After I had delivered judgment, Miss Stephenson on behalf of the NMC made an application for a wasted costs order against Ms Adegbulugbe's legal representatives, (referred to hereafter as "the Solicitors" and "Counsel"). The NMC had written on several occasions to the Solicitors pointing out that there was no jurisdiction to extend time, most recently by letter dated 23 September 2013 which quoted the salient passage from the judgment of Maurice Kay LJ in the leading case of R(Adesina and Baines) v Nursing and Midwifery Council [2013] EWCA Civ 818. That quotation was repeated in Miss Stephenson's skeleton argument, which was served on the Solicitors two weeks before the date fixed for hearing of the appeal.

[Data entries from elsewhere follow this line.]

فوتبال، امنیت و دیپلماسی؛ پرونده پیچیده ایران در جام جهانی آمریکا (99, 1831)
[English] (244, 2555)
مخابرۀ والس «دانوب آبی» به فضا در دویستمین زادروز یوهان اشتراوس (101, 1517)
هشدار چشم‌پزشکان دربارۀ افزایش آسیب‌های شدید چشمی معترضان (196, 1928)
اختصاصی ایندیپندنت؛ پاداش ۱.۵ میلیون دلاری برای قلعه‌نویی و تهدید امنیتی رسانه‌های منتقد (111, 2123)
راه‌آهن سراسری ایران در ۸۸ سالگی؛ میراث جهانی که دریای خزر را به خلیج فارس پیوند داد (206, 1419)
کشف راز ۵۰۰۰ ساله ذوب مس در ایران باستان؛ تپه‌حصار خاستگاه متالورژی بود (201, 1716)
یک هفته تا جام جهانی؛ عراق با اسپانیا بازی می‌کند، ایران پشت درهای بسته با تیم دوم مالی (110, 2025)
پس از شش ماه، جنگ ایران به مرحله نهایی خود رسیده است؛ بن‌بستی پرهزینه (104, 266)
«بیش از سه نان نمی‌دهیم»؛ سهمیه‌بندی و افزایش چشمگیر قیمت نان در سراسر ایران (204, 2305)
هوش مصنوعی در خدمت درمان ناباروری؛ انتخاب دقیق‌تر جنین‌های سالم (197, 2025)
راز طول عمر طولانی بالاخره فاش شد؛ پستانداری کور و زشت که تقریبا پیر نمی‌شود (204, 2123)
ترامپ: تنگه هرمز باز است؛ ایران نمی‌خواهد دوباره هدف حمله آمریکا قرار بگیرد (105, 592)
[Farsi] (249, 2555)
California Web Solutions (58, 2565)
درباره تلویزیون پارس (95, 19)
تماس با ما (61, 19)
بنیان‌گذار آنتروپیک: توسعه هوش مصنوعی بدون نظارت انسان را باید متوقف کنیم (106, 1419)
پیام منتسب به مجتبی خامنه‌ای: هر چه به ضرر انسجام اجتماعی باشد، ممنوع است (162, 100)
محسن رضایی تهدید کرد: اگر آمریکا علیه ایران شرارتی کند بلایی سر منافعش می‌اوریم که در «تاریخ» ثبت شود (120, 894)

The NMC's letter of 23 September 2013 said that it was evident that Miss Adegbulugbe's case did not fall within the very narrow exceptions outlined in Adesina. The fact that this observation was justified would have been blindingly obvious to any competent legal adviser who read the authority in question, or even just the extract from it in the NMC's letter. The NMC made the generous offer not to seek its legal costs if the Solicitors agreed to withdraw the appeal and notified them that they had done so by 30 September. The offer was rejected in circumstances to which I shall return. The appeal was pursued, costs were incurred by the NMC, and when the appeal was heard the inevitable happened. It is important to note that the NMC is only seeking an order for the costs that it has incurred since that offer was rejected.
After hearing argument on the matter after giving judgment dismissing the appeal, I was satisfied that the evidence before me was sufficient to cross the threshold in CPR 48 PD53.6, namely that if it was unanswered, it would be likely to lead to a wasted costs order being made, and that the wasted costs proceedings were justified, notwithstanding that they would lead to further costs being incurred. I gave directions for the service of further evidence and submissions, and that there should be a further hearing at which the Solicitors and Counsel would be afforded the opportunity to put forward reasons why a wasted costs order should not be made against them. I also adjourned over to the further hearing the NMC's application for costs against Ms Adegbulugbe, as the losing party to the appeal.
The Solicitors put in a response in the form of written "submissions" under cover of a letter dated 22 November 2013. Counsel produced a skeleton argument dated 29 January 2014. Neither of them produced any witness statement or evidence in formal form.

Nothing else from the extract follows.